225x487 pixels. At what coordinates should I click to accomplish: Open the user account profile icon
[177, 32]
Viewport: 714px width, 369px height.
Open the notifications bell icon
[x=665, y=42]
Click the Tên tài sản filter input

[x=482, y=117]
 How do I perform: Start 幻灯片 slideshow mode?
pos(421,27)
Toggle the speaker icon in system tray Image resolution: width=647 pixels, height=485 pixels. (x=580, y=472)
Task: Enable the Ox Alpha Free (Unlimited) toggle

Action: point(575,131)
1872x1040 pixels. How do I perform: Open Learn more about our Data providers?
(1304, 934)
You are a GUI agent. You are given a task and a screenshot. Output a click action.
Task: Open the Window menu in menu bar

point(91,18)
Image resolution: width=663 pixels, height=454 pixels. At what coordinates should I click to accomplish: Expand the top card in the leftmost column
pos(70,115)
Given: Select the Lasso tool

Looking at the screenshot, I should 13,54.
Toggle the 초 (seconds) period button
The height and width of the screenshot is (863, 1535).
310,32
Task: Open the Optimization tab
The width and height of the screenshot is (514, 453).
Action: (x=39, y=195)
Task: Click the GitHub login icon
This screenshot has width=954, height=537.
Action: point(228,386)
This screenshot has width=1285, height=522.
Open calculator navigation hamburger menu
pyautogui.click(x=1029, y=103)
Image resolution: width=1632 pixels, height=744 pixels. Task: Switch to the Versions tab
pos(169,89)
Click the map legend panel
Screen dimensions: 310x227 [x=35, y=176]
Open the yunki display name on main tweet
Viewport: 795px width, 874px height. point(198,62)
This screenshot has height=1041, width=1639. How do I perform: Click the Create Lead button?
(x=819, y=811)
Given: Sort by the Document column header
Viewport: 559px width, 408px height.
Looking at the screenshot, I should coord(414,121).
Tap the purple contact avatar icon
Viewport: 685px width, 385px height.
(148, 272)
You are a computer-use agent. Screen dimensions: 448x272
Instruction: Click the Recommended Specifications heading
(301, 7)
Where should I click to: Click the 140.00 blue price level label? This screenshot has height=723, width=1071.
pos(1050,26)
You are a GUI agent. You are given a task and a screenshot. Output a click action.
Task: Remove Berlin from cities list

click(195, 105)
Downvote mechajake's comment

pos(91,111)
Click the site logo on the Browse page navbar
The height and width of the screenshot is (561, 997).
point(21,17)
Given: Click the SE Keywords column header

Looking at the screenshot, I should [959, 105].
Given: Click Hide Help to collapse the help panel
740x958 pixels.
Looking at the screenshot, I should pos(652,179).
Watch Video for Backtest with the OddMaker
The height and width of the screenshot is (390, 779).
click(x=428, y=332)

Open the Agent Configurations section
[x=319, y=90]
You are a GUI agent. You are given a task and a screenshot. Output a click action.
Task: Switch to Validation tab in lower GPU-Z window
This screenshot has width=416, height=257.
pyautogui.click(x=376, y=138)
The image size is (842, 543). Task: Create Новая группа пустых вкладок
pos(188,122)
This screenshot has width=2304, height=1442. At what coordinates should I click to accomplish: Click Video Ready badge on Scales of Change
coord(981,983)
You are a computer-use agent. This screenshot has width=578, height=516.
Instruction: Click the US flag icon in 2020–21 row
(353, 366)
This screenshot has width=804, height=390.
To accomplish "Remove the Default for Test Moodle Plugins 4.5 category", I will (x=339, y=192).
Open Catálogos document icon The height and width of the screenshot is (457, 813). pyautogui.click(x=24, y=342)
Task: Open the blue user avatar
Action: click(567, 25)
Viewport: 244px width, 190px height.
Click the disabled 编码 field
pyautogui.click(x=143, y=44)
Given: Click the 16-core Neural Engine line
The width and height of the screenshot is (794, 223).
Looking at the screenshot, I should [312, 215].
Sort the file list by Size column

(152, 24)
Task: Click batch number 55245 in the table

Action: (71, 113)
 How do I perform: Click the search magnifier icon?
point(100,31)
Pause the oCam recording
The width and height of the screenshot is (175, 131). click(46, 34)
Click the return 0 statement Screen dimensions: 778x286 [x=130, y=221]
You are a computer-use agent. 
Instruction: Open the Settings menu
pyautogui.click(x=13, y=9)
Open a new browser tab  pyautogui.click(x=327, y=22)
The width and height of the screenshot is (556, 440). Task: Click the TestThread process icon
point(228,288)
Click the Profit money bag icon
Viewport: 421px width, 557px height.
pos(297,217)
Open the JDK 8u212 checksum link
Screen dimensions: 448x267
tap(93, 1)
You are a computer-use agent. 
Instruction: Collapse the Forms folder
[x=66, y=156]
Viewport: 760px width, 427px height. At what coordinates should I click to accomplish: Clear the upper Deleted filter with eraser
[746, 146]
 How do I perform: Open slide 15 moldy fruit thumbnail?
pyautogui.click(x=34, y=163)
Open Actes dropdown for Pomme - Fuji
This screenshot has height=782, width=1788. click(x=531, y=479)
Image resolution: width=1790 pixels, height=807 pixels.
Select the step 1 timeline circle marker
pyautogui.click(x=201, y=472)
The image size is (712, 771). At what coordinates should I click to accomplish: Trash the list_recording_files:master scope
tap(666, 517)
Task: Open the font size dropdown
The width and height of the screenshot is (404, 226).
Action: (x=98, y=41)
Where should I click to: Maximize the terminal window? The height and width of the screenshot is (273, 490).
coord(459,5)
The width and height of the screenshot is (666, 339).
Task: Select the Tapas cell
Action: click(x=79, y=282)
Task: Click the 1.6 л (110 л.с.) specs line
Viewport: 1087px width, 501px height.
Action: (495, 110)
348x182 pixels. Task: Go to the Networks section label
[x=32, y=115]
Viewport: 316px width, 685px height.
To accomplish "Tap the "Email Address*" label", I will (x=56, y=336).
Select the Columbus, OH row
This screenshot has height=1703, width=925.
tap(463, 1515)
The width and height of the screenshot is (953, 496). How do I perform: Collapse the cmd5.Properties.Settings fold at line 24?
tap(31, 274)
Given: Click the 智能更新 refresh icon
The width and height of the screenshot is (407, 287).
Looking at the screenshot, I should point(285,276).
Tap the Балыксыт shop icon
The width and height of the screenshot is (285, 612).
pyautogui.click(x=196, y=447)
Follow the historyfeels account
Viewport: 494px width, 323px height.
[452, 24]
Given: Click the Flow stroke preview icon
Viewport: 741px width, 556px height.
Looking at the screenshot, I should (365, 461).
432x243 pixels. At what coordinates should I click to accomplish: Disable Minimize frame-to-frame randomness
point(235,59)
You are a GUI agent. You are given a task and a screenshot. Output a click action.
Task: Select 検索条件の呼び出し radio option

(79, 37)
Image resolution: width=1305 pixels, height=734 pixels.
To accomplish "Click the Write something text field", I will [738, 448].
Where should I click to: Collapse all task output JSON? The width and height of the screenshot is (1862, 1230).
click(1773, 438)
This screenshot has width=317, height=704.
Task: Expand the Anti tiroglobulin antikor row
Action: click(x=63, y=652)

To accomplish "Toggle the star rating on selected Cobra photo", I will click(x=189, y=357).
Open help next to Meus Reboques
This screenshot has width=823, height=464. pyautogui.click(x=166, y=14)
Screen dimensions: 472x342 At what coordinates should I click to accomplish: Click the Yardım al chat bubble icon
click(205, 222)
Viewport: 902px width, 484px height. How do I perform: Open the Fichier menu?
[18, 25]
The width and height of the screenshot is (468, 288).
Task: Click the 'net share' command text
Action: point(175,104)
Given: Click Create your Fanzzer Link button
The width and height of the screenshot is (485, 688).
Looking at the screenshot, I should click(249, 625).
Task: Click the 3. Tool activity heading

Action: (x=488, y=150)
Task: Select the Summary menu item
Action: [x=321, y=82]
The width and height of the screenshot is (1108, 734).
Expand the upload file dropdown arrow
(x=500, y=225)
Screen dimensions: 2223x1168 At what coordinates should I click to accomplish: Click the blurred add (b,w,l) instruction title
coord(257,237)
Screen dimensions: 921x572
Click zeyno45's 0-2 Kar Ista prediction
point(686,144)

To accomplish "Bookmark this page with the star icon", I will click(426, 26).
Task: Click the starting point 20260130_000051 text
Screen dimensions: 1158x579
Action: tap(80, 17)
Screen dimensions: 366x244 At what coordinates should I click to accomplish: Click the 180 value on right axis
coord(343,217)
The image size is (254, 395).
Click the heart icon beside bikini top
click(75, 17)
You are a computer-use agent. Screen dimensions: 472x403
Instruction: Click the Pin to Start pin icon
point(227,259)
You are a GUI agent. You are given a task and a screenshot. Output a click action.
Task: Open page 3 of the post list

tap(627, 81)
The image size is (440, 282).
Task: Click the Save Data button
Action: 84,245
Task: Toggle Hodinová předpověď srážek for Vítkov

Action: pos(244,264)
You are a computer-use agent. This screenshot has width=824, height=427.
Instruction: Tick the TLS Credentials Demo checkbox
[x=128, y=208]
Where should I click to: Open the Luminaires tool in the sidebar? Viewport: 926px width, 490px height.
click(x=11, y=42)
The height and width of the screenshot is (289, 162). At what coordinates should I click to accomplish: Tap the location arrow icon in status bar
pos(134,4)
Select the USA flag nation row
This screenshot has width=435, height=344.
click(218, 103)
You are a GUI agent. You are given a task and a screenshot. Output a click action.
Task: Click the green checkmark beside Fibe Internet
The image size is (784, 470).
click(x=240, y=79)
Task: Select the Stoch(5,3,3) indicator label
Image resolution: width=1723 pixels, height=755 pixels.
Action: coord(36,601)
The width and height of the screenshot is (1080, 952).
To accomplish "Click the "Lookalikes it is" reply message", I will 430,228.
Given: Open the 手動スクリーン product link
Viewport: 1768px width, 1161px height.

▸ Required work
Rewrite the part of the listing that opens with its first line and closes with the line containing "(1304, 934)", changing "speaker" to "volume" and leaving everything else as it is.

▸ Output
225x487 pixels. At what coordinates should I click to accomplish: Open the user account profile icon
[177, 32]
Viewport: 714px width, 369px height.
Open the notifications bell icon
[x=665, y=42]
Click the Tên tài sản filter input

[x=482, y=117]
 How do I perform: Start 幻灯片 slideshow mode?
pos(421,27)
Toggle the volume icon in system tray Image resolution: width=647 pixels, height=485 pixels. (x=580, y=472)
Task: Enable the Ox Alpha Free (Unlimited) toggle

Action: point(575,131)
1872x1040 pixels. How do I perform: Open Learn more about our Data providers?
(1304, 934)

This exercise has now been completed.